• **Work instruction**: Write the records out again without change. Leave the pictures behind.

Start of Entries provided

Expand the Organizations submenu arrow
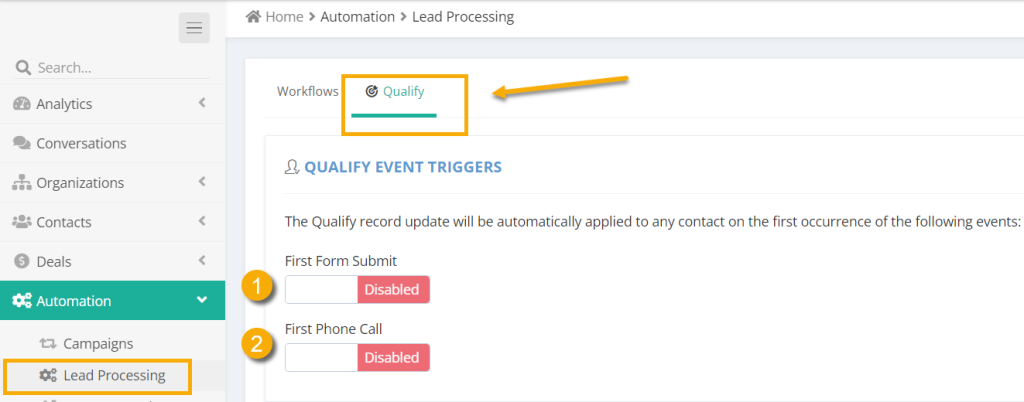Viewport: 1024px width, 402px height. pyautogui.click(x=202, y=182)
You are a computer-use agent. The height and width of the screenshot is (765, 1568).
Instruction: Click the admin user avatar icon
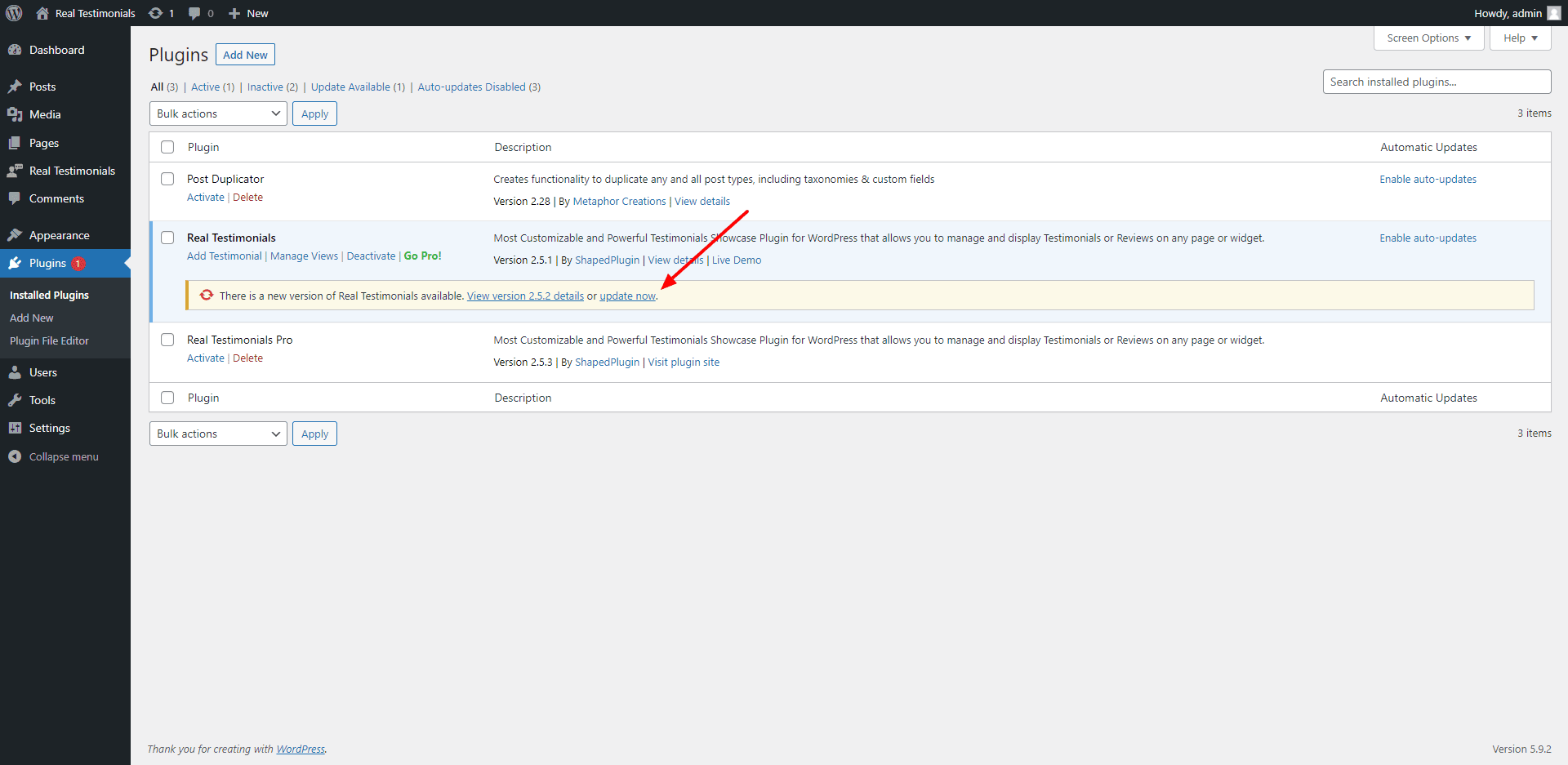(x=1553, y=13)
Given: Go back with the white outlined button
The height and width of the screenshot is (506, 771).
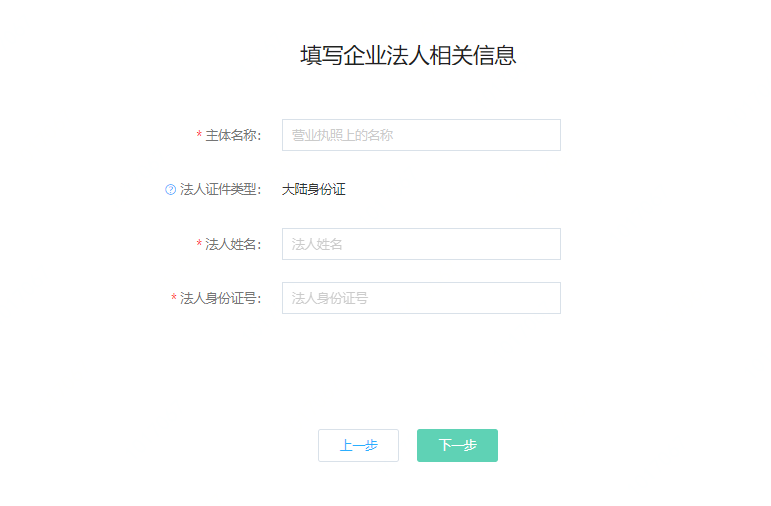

End of Entries provided

• **Answer box**:
Expand the Organizations submenu arrow
Viewport: 1024px width, 402px height. pyautogui.click(x=202, y=182)
You are a computer-use agent. The height and width of the screenshot is (765, 1568).
Instruction: Click the admin user avatar icon
(x=1553, y=13)
Given: Go back with the white outlined button
The height and width of the screenshot is (506, 771).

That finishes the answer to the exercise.